Lagi pula kematian suaminya bukan wanita itu yang menyebabkan. Bukan. Sudah berapa kali kan ia harus mengingatkan dirinya sendiri jika semua hanya titipan? Kalau memang sudah waktunya diambil, ya harus diambil. Harus hilang dan peegi darinya. Bukan salah istri sahabatnya itu.
“Aku ke sana sekarang,” putusnya lalu menyambar tas tangannya yang tergeletak di atas meja.
♥♥♥
“Fadlan mana, tante?” suaranya yang lembut langsung meng-hipnotis semuanya. Mami, Feri, Papi, Aisha dan Caca turut menoleh.
“Sara?” seru Mami tak kalah kagetnya dengan yang lain.
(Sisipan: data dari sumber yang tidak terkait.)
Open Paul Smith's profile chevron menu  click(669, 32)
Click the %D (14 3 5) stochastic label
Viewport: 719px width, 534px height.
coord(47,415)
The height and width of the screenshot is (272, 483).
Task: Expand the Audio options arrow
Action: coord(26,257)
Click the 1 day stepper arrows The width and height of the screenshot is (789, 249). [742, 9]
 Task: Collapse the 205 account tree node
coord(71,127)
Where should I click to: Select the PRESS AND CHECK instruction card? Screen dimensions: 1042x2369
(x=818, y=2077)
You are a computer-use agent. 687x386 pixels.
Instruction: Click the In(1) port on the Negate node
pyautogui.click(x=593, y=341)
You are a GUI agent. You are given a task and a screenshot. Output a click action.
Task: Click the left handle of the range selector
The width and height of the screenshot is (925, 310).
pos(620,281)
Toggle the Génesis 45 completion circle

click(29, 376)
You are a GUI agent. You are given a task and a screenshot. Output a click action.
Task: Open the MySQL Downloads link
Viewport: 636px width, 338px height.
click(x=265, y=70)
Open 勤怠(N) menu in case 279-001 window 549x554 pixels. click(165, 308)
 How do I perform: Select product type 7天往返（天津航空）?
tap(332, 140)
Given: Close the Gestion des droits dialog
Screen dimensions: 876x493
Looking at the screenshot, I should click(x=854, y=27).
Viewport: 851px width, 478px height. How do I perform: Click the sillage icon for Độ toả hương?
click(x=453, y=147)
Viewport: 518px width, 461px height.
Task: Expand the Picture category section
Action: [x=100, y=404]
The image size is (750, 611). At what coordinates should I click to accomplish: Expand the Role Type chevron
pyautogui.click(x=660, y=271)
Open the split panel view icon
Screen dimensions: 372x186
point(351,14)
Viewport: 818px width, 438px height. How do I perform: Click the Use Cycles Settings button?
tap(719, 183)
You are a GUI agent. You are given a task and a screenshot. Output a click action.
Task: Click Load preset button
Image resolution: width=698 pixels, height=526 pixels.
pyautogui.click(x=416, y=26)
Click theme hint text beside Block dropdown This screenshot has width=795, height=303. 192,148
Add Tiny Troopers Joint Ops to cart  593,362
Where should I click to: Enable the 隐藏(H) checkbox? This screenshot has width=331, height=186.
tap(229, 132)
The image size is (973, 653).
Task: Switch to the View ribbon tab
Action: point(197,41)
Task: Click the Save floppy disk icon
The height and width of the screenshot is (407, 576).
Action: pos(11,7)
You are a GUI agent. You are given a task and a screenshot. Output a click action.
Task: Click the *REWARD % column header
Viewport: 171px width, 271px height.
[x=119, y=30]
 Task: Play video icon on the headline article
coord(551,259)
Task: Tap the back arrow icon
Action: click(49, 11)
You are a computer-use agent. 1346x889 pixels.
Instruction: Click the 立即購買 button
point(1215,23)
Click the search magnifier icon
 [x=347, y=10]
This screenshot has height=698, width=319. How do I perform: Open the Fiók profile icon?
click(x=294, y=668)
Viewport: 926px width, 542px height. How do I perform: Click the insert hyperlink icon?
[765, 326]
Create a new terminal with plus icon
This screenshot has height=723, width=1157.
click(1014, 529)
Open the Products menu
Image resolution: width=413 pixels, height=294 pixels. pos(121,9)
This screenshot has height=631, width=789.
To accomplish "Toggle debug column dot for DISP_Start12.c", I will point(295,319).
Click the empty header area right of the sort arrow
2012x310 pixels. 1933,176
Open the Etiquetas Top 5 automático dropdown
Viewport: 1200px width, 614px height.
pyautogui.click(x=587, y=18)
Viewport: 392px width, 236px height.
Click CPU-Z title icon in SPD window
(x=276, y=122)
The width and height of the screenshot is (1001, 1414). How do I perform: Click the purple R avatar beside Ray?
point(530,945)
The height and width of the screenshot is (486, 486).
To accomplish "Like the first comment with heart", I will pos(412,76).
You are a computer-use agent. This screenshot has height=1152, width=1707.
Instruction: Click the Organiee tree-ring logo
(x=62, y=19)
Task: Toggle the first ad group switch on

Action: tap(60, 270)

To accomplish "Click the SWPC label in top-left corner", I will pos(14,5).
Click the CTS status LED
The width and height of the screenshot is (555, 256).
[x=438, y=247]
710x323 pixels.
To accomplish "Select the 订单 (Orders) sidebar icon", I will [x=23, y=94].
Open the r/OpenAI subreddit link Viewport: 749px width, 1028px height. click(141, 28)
Wanita itu beranjak lalu berjalan mendekati Sara.
“Aku mau donorin darah aku, Fadlannya mana?” tanyanya lembut sekali sambil tersenyum tipis. Dalam hati ia berdoa semoga ia ikhlas melakukannya.
“Kak, ikut aku saja,” seru Aisha yang diangguki olehnya. Mami tak henti-hentinya mengucapkan terima kasih. Feri malah diam seribu bahasa. Tak tahu harus bersikap bagaimana. Sara, wanita itu semakin bersinar saja dimatanya. Padahal baru setengah jam yang lalu mereka bertemu. Dilema itu sempat menerpanya. Tak dipungkiri, awalnya ia agak tidak ikhlas melakukan semua ini. Terlebih mengingat kecelakaan setahun yang lalu. Memang dalangnya bukan mobil yang di dalamnya ber-penghuni istri Fadlan itu. Tapi kalau saja mobil mereka hati-hati ia juga pasti mendapat hal yang sama. Suami dan anak. Lalu ada kebahagiaan di tengah-tengah mereka. Sayang, ia tak punya itu semua. Kini hanya ke-hampaan dan kesepian yang menemaninya. Namun, ia tak bisa menyalah-kan siapa pun. Semua sudah terjadi. Ia tak bisa sepenuhnya menyalahkan Icha atau siapa pun yang terlibat kecelakaan itu. Ia tak bisa. Satu-satunya hal adalah dengan cara memaafkan mereka. Karena ia pun kalau di-posisikan sebagai Icha, tentu tak enak sekali bukan jika dituduh mem-bunuh orang? Karena sebenarnya, ia tak melakukannya. Pun seseorang pernah mengajarkannya untuk berlaku ikhlas pada siapapun. Berbuat baik pada siapapun sekali pun mereka pernah me-nyakitinya. Bukankah itu yang diajarkan Faiz kepadanya?